> [Records for this task]
━━━━━━━━━━━━━━━━━━━━━━━━━━━━━━

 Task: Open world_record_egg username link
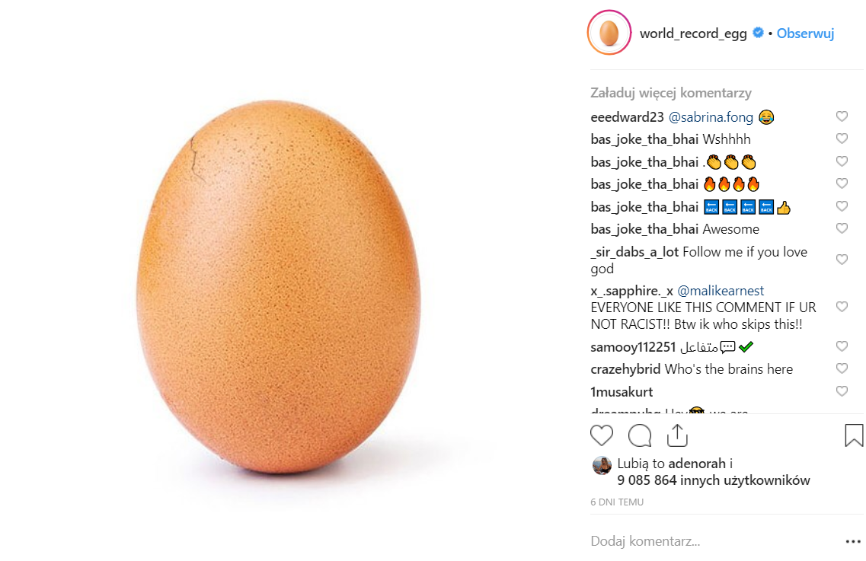coord(693,33)
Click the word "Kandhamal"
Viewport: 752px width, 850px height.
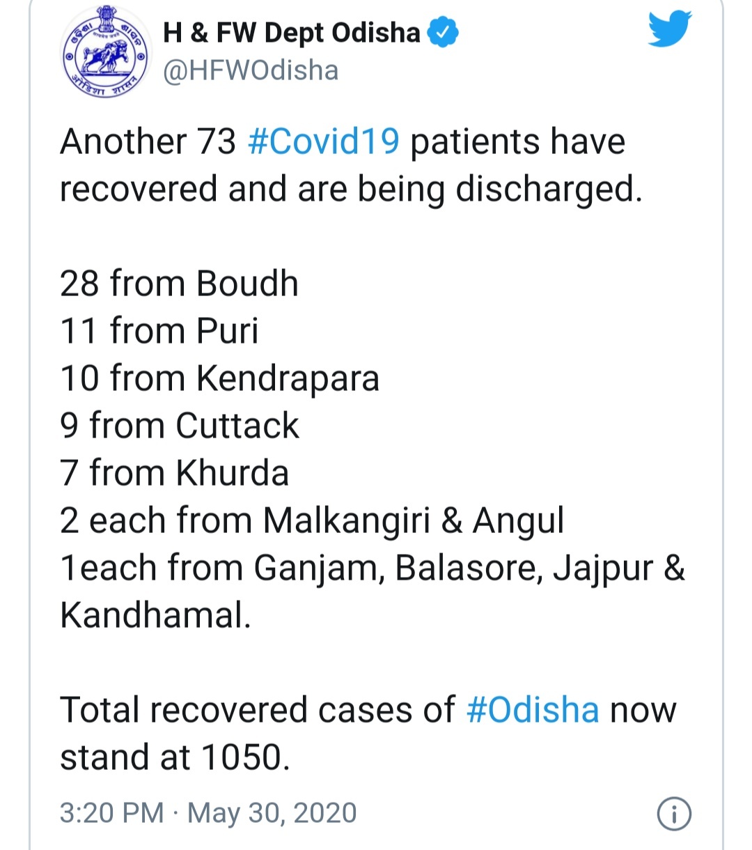(x=155, y=615)
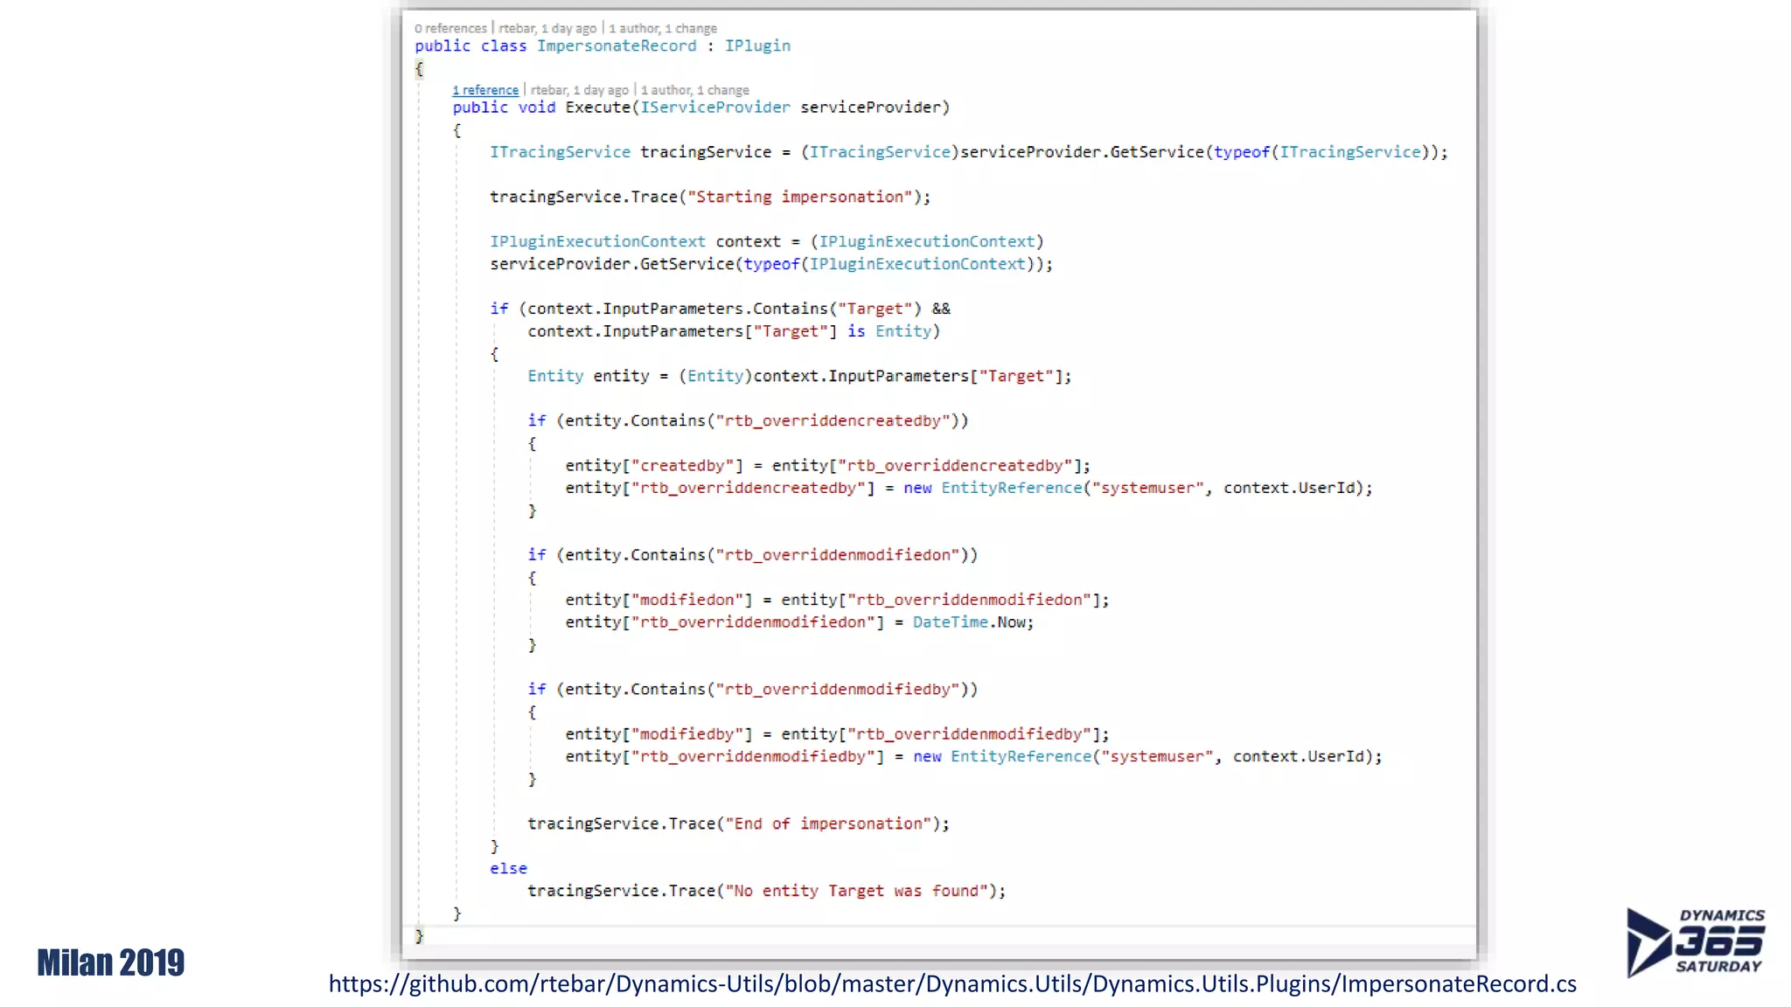Click the "createdby" string key
Screen dimensions: 1791x1007
pyautogui.click(x=686, y=466)
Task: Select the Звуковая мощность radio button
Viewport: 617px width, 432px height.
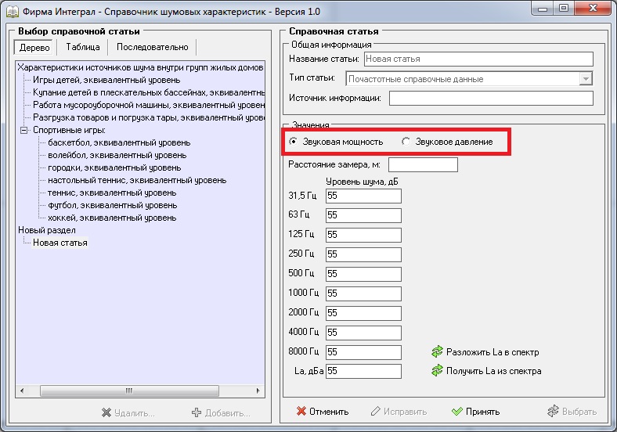Action: pyautogui.click(x=294, y=142)
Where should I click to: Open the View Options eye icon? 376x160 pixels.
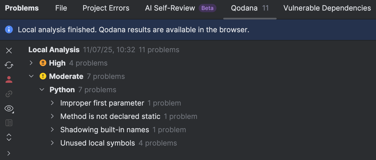(x=9, y=108)
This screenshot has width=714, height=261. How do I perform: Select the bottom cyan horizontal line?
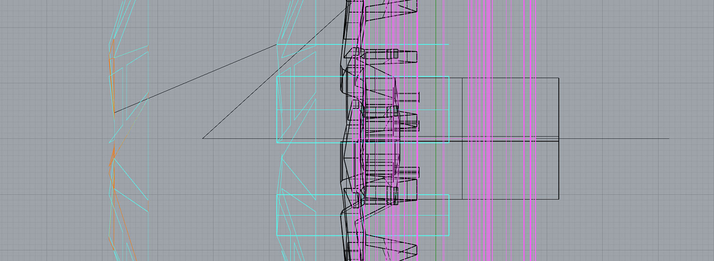click(x=362, y=235)
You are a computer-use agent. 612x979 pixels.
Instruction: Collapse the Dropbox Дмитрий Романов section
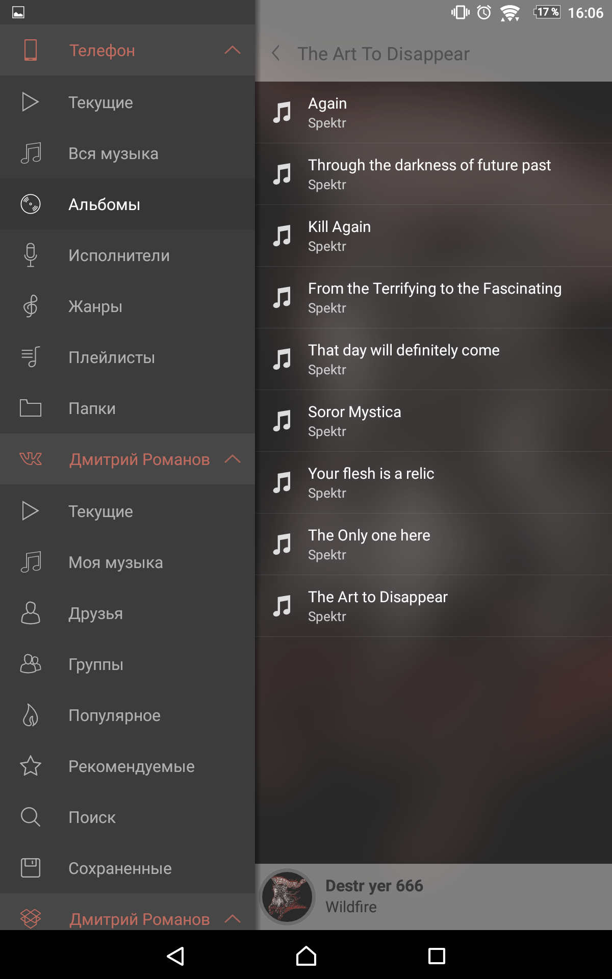pos(233,919)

━━━━━━━━━━━━━━━━━━━━━━━━━━━━━━

> [Set task]
Count how many lines of the items above contain the string "Select", treating uppercase and lowercase as different, and reply with only that number.

> [Solved problem]
2